*** Data under study ***
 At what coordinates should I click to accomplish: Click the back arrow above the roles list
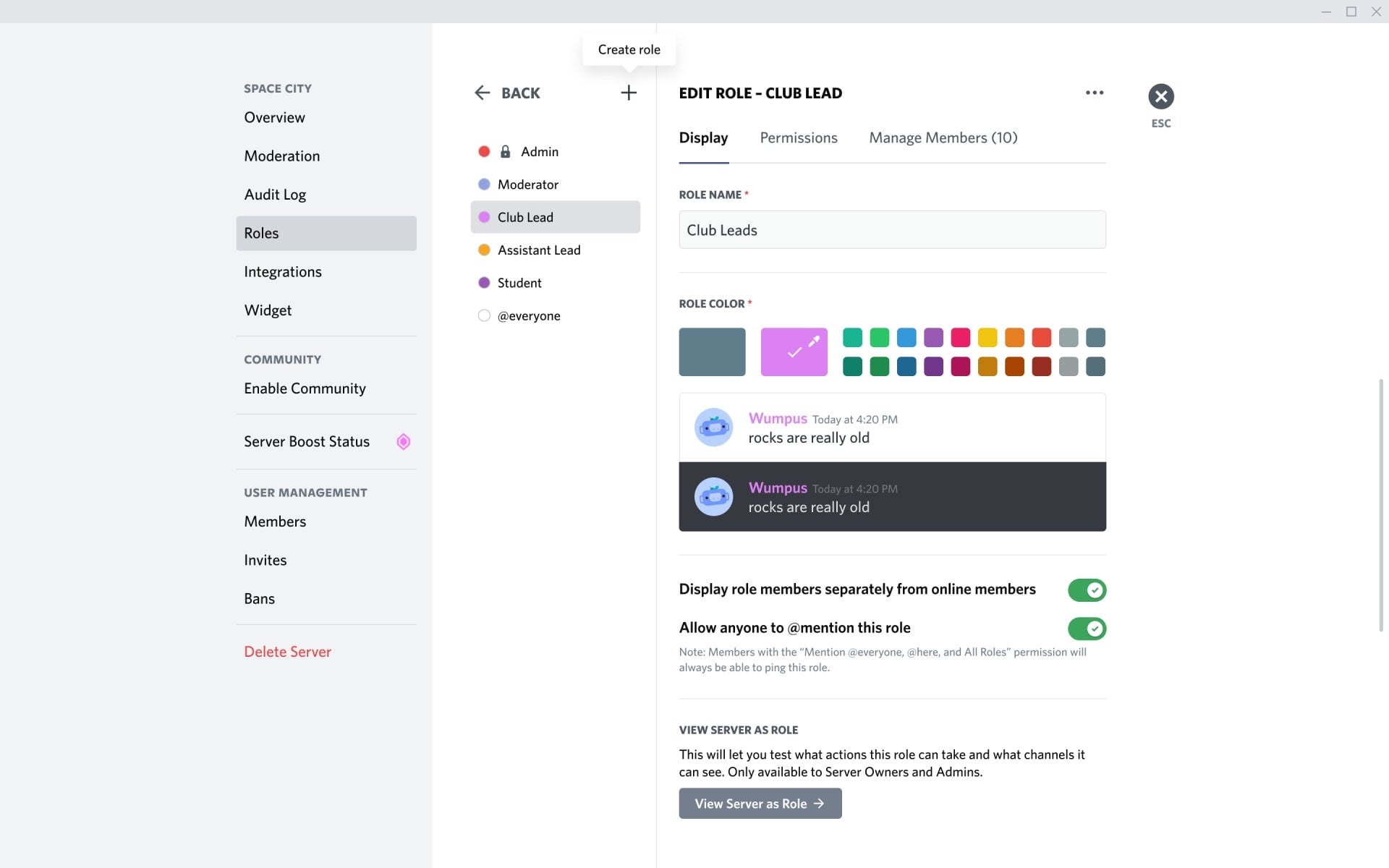tap(483, 93)
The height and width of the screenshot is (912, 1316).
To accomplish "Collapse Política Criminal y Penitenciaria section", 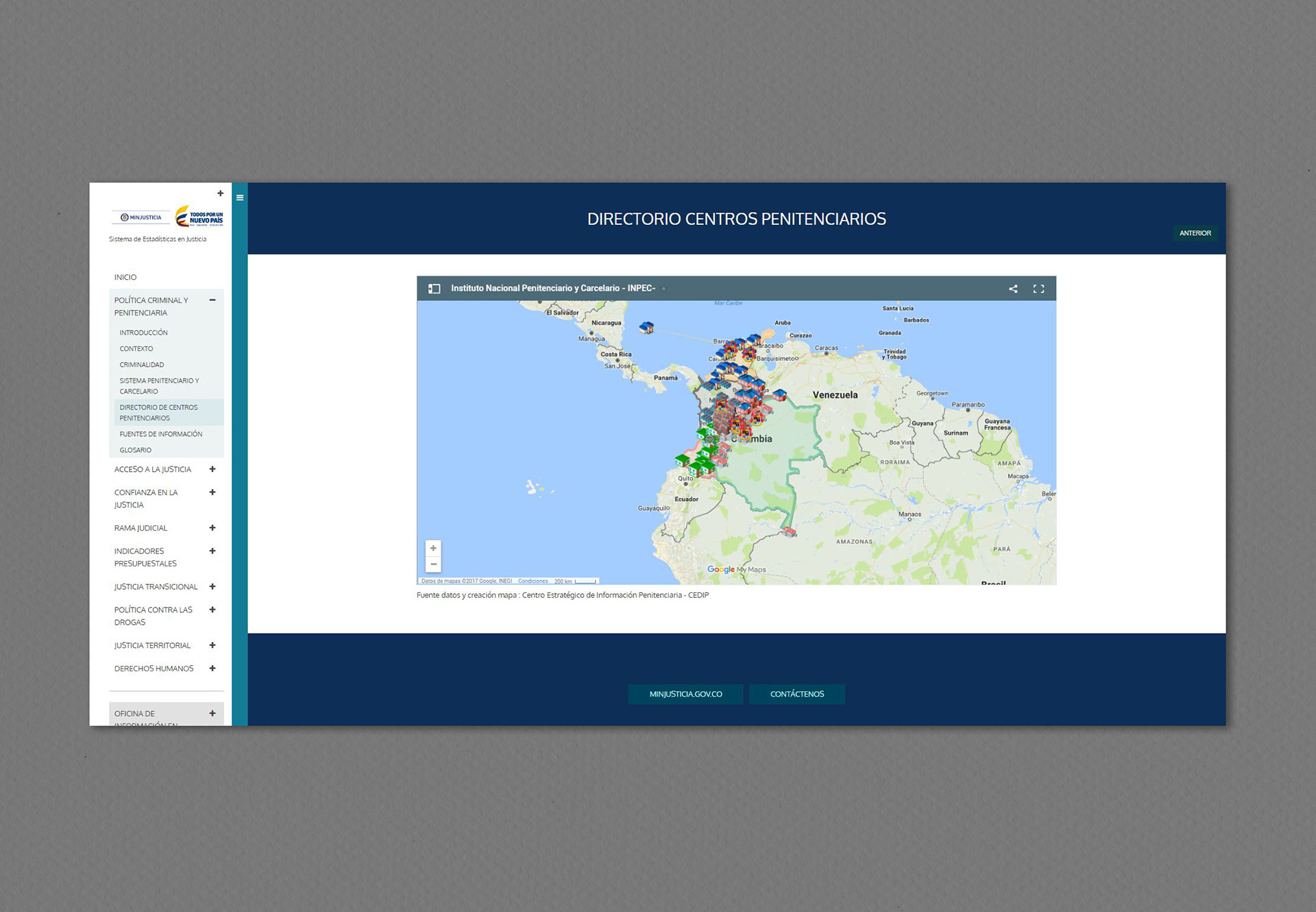I will 212,300.
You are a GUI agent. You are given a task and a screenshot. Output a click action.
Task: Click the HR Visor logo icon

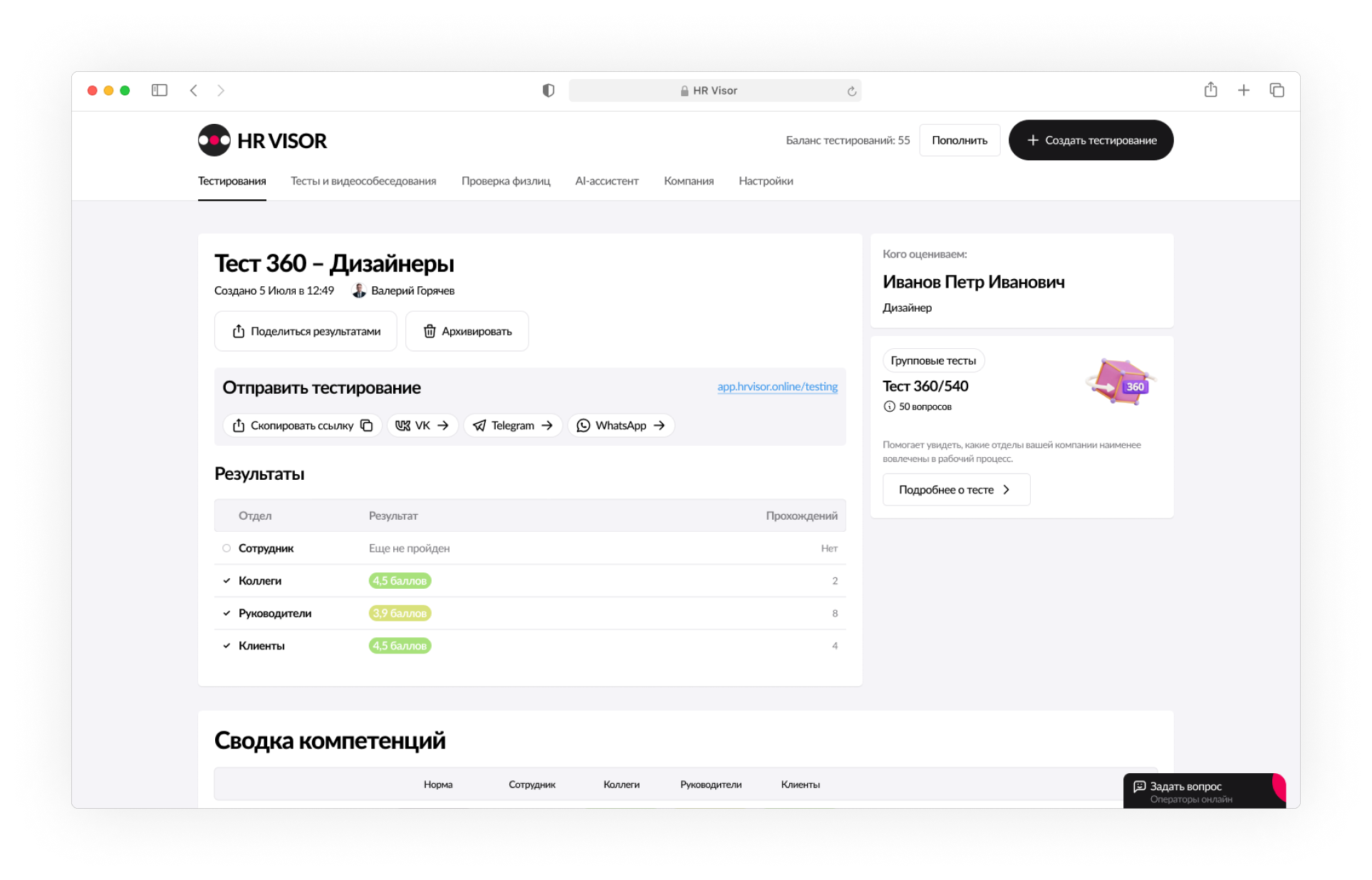coord(214,140)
*** End of Data under study ***
__Your objective__
Everything from the line containing "You are a GUI" to the last line of the listing above must be reproduced exactly, with no pictures included.

__The answer__
You are a GUI agent. You are given a task and a screenshot. Output a click action.
Task: Click the HR Visor logo icon

coord(214,140)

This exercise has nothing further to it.